Coherence vs Consistency for Continuous Intelligence Applications
by Simon Crosby, on May 6, 2021 9:30:00 AM
Applications that deliver continuous intelligence from streaming data must analyze a boundless stream of updates that can’t be stored or delayed, even during a network partition. The “fire and forget” nature of real-world events means updates could be lost, causing apps to fall out of sync and making automation risky.
There is a mismatch between our desire to support widely distributed applications and data sources, and their need to react instantly, accurately and in sync with the real-world. “Store then analyze” architectures, centered on a database, are a poor fit: Data flows are boundless, and the value of events is ephemeral. The states of data sources and the relationships between them demand constant re-evaluation but accessing disk or a networked database is too slow.
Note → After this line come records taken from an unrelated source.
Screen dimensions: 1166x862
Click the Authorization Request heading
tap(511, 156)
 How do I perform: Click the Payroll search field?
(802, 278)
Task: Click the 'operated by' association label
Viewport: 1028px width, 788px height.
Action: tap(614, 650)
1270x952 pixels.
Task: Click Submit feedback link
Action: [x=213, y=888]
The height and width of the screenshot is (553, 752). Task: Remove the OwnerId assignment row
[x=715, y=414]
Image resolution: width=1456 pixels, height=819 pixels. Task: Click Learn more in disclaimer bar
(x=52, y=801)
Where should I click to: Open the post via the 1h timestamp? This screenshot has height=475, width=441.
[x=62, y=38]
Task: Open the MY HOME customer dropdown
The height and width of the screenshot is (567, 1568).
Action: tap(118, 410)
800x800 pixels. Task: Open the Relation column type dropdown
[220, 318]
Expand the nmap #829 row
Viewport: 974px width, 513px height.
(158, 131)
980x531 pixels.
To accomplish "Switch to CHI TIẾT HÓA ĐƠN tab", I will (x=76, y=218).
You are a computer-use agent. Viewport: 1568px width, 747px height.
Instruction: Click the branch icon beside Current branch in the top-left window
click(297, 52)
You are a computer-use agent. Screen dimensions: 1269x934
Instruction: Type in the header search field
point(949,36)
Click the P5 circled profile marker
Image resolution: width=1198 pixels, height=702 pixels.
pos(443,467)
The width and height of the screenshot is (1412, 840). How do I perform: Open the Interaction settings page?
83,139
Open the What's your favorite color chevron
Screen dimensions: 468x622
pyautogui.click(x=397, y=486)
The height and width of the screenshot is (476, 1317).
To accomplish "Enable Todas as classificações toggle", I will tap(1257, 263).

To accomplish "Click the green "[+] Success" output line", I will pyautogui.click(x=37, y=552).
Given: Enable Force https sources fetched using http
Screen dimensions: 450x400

Events from real-world data sources shouldn’t be treated as ACID transactions - they are heavyweight, limit throughput and increase latency. Eventually Consistent (EC) databases improve performance but sacrifice safety, making automation risky. And, as Pat Helland says, “Eventual consistency means nothing both now AND later. It does, however, confuse the heck out of a lot of people”. Strong Eventual Consistency (SEC) allows some distributed updates to occur concurrently. But applications that analyze, learn, and predict “on-the-fly” are driven by event streams that can’t be stopped, so partitioned replicas will surely fall out of sync. We want distributed applications that respond in real time and that are robust to partitioning. As superbly articulated by Ben Stopford, we want applications that not only “know about the past” but can also project into the future - to help humans and automated systems anticipate change and respond fast.
Fortunately, we can have our cake and eat it by simplifying the system architecture. The result is applications that we call Coherent (a stream-centric “C” for CAP): They are distributed yet highly available, and “do the right thing” under partitioning: They offer strong safety and consistency in a local context (analyzing events close to data sources where accuracy and real-time reactions are key), while offering SEC under partitioning. To achieve this, we eliminate transactions. Instead, remote materialized views are continuously re-evaluated using cached state managed by a cache coherence protocol that minimizes update delays to ½ RTT. Under partitioning, remote views that rely on unavailable state are made aware of the partition and can choose an appropriate strategy.
Swim is intuitive and easy to use, meets our architectural goals and is blazingly fast. A distributed Swim application automatically builds a graph directly from streaming data: Each leaf is a concurrent actor (called a Web Agent) that continuously and statefully analyzes data from a single source. Non-leaf vertices are concurrent Web Agents that continuously analyze the states of data sources to which they are linked. Links represent dynamic, complex relationships that are found between data sources (eg: “correlated”, “near” or “predicted to be”).
A Swim application is a distributed, in-memory graph in which each vertex concurrently and statefully evolves as events flow and actor states change. Distributed analysis is made possible by the WARP cache coherency protocol that delivers strong consistency without the complexity and delay inherent in database protocols. Continuous intelligence applications built on Swim analyze, learn, and predict continuously while remaining coherent with the real-world, benefiting from a million-fold speedup for event processing while supporting continuously updated, distributed application views.